Fr., 16.08.2019

Senne: Schlangen 4.0 ärgert angebliche Tatenlosigkeit – Vieregge kontert »Von der Politik im Stich gelassen«

Hier geht’s nicht weiter: Der Truppenübungsplatz Senne ist für den Durchgangsverkehr nur begrenzt geöffnet. Das Bild zeigt die Sennestraße in Hövelhof.

Hier geht’s nicht weiter: Der Truppenübungsplatz Senne ist für den Durchgangsverkehr nur begrenzt geöffnet. Das Bild zeigt die Sennestraße in Hövelhof. Foto: Jörn Hannemann

Von Sonja Möller

Schlangen/Paderborn (WB). Henning Schwarze von der privaten Initiative Schlangen 4.0 ist stinksauer: »Ich bin grundweg enttäuscht von der Politik. Der Wunsch der Bevölkerung für eine verbindliche Öffnung der Senne stößt auf taube Ohren.« Besonders ärgere ihn die Mitteilung der CDU-Bundestagsabgeordneten Kerstin Vieregge nach ihrem Besuch des Truppenübungsplatzes Senne.
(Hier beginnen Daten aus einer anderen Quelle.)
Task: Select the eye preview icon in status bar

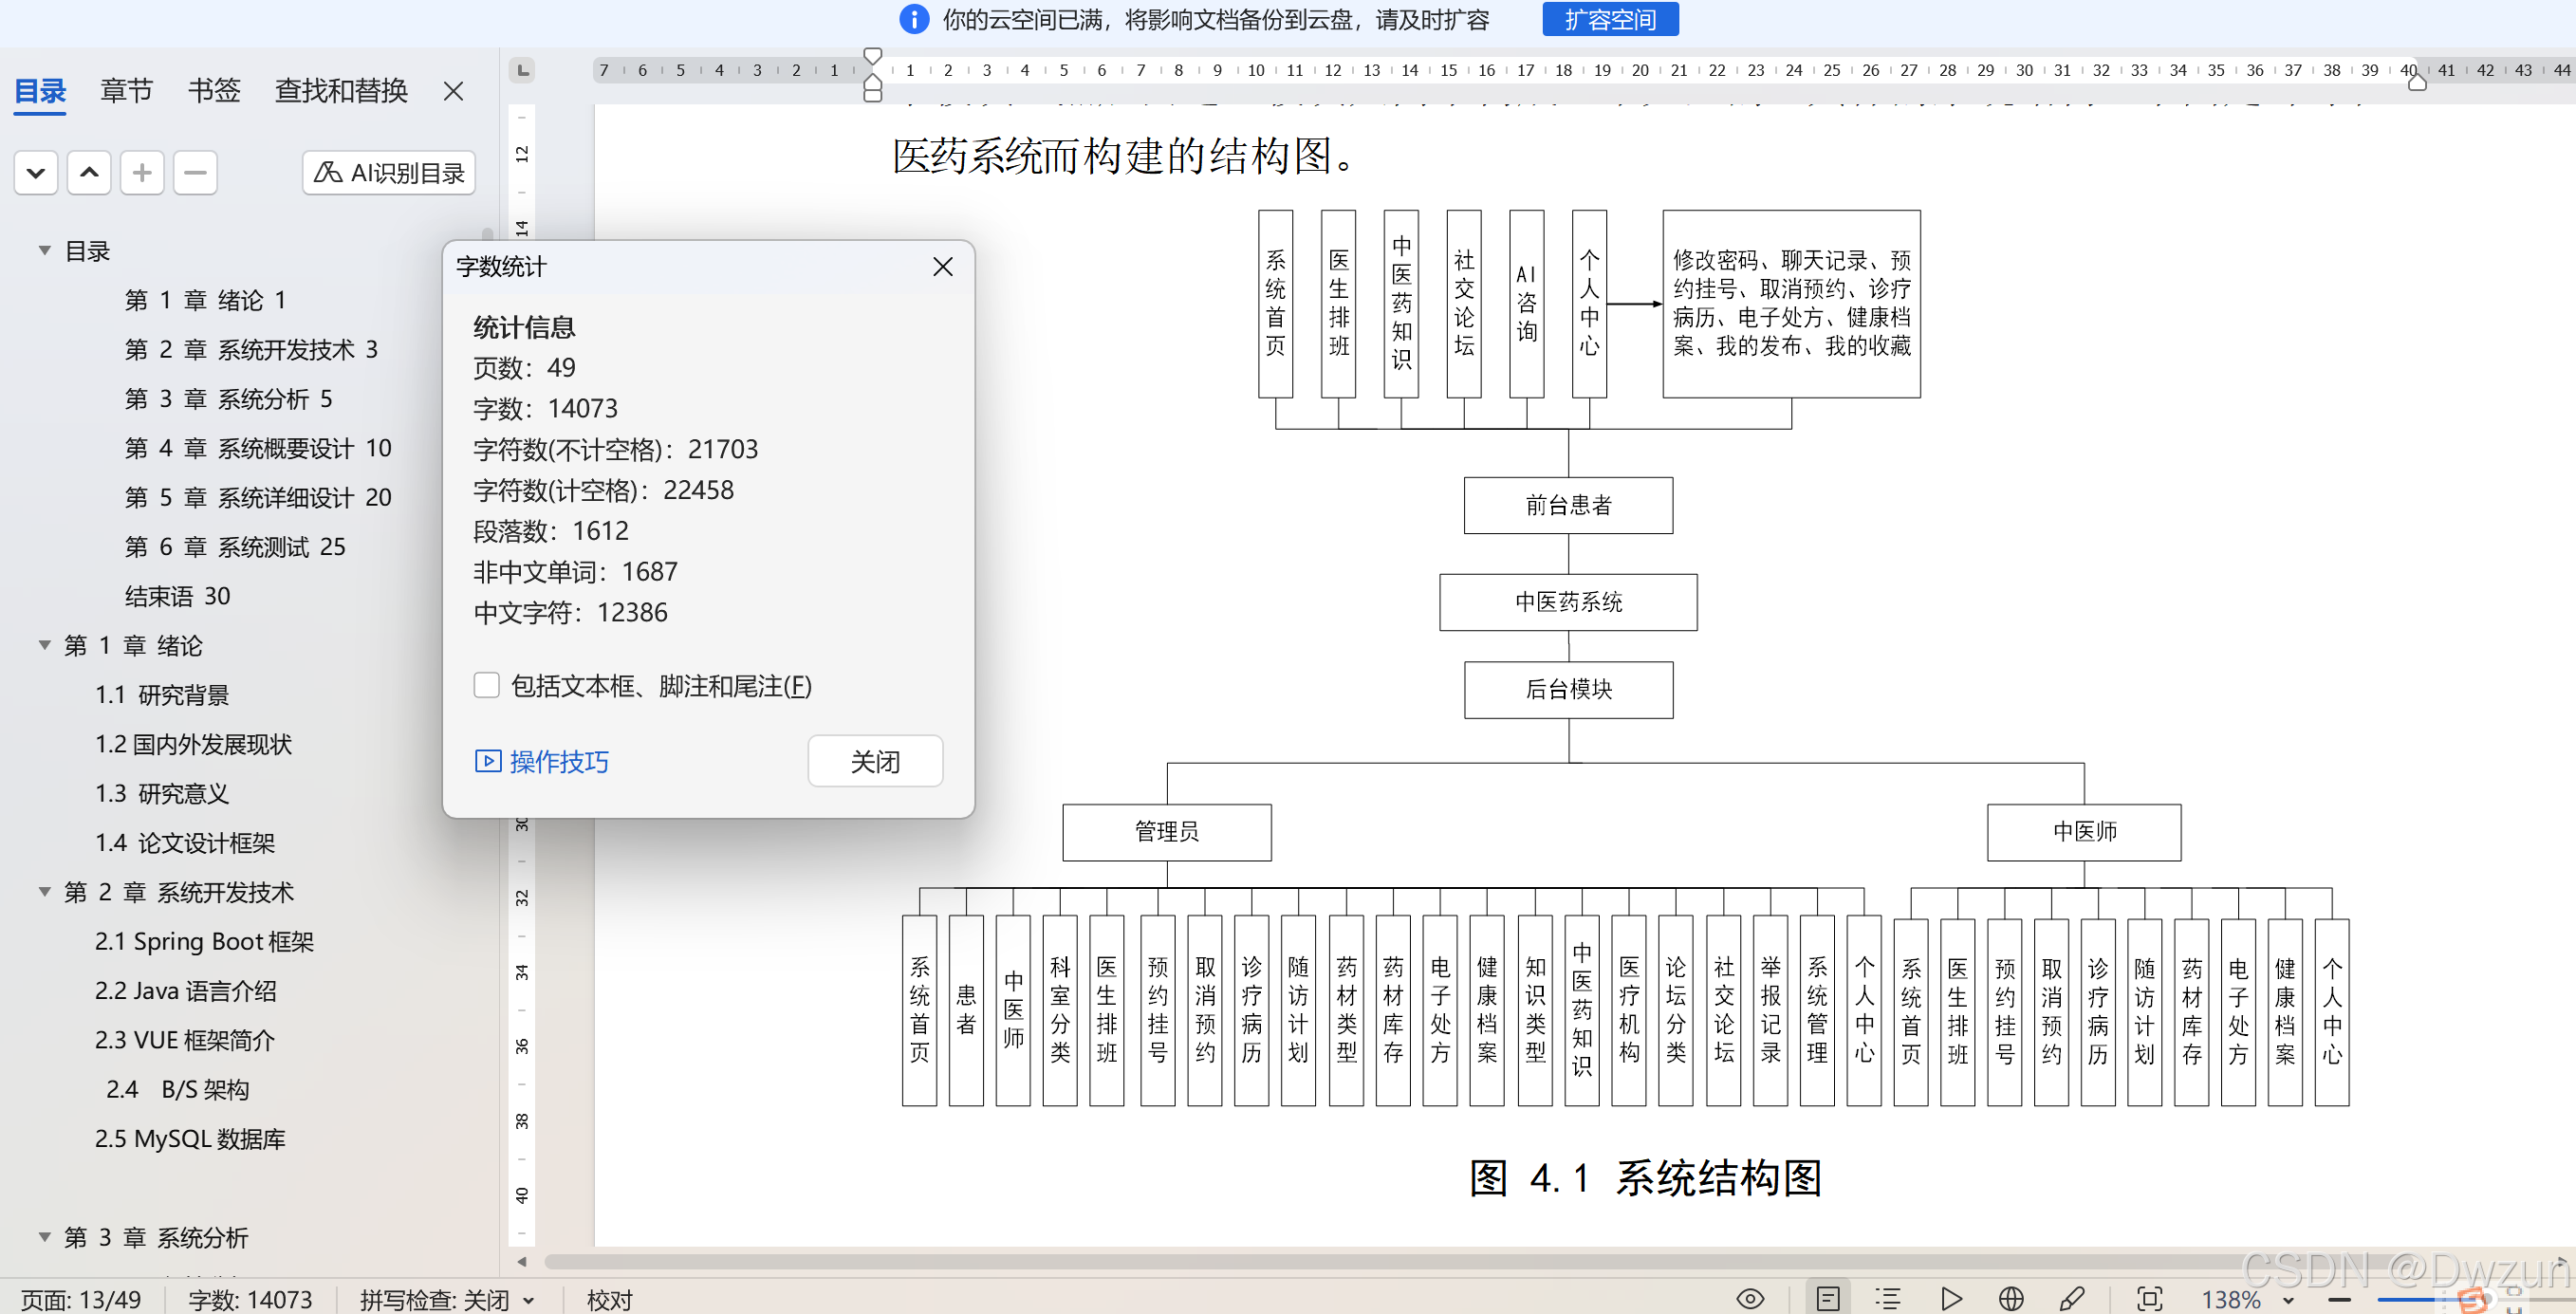Action: click(1751, 1298)
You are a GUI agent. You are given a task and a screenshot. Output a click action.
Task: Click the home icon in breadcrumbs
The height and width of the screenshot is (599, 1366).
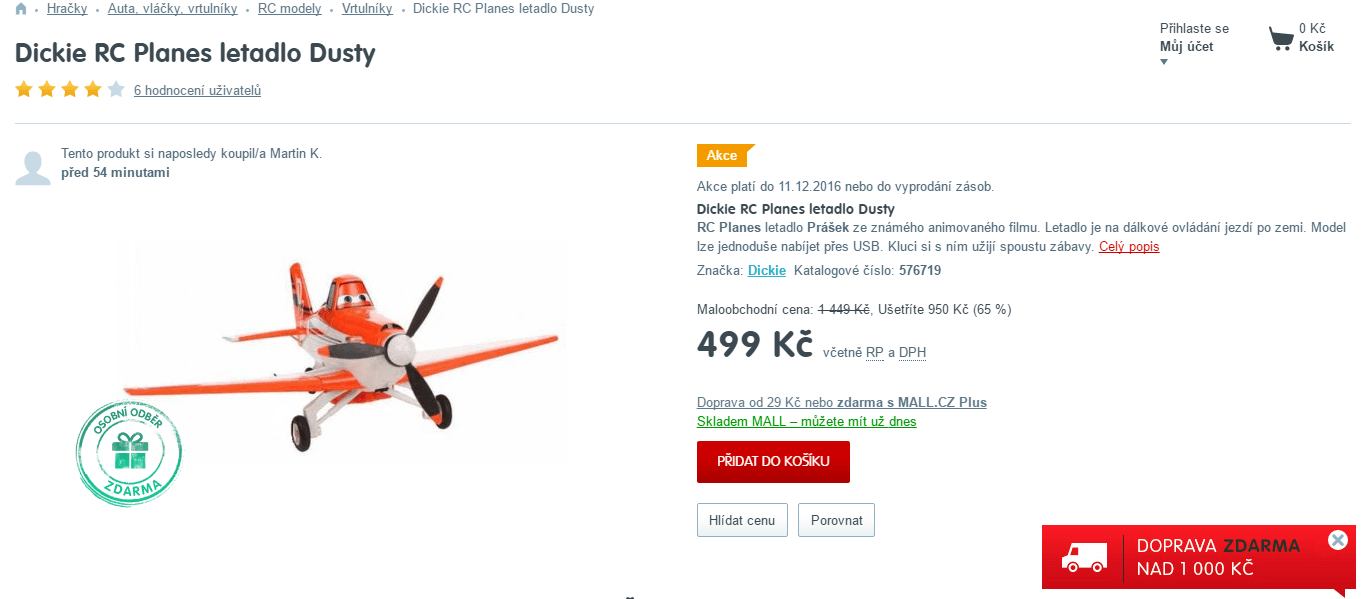click(x=21, y=9)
Auf Vieregges Internetseite steht ein Bericht über ihren Besuch des Truppenübungsplatzes Senne. Darin wird gesagt, sie sei erfreut darüber, dass die Senne weiter intensiv und vermehrt militärisch genutzt werde. Schlangen 4.0 ärgert diese Aussage. Henning Schwarze sagt auf Anfrage dieser Zeitung: »Das heißt ja nichts anderes, als dass die Senne 50 Wochen im Jahr geschlossen wird.«

In einer Pressemitteilung macht Schlangen 4.0 ihren Standpunkt deutlich: »Was in Militärkreisen ›konstante Übungstätigkeit‹ genannt wird, bedeutet für die Bevölkerung in den Anrainerkommunen tiefe Einschnitte in die Lebensqualität und für regionale Unternehmen finanzielle Einbußen.« Von 2020 an sei im Rahmen des neuen Nutzungskonzeptes für den Truppenübungsplatz Senne mit ganzjährigem Übungsbetrieb zu rechnen. Damit einher gingen gravierende Einschränkungen der Zugänglichkeit der Senne und zunehmende Belästigungen durch Manövertätigkeiten in der Region.

Dies habe auch Kerstin Vieregge nach einem Besuch der British Forces Germany am Standort Sennelager auf ihrer Internetseite bestätigt, betont Schwarze. Zum Bedauern von Schlangen 4.0 zeige sie sich darin sogar erfreut über die intensive Nutzung des Truppenübungsplatzes. »Dabei sind Vieregge und weitere Bundestagsabgeordnete erst vor wenigen Monaten mit den Sorgen der Bürger sowie örtlicher Unternehmen hinsichtlich der Senne-Pläne konfrontiert worden. Von der seinerzeit versprochenen Unterstützung ist aber weit und breit nichts zu sehen«, sagt Henning Schwarze. Eher das Gegenteil sei der Fall: Die Pläne des britischen Militärs, den Übungsbetrieb drastisch zu intensivieren, bekämen anscheinend große Unterstützung aus Berlin.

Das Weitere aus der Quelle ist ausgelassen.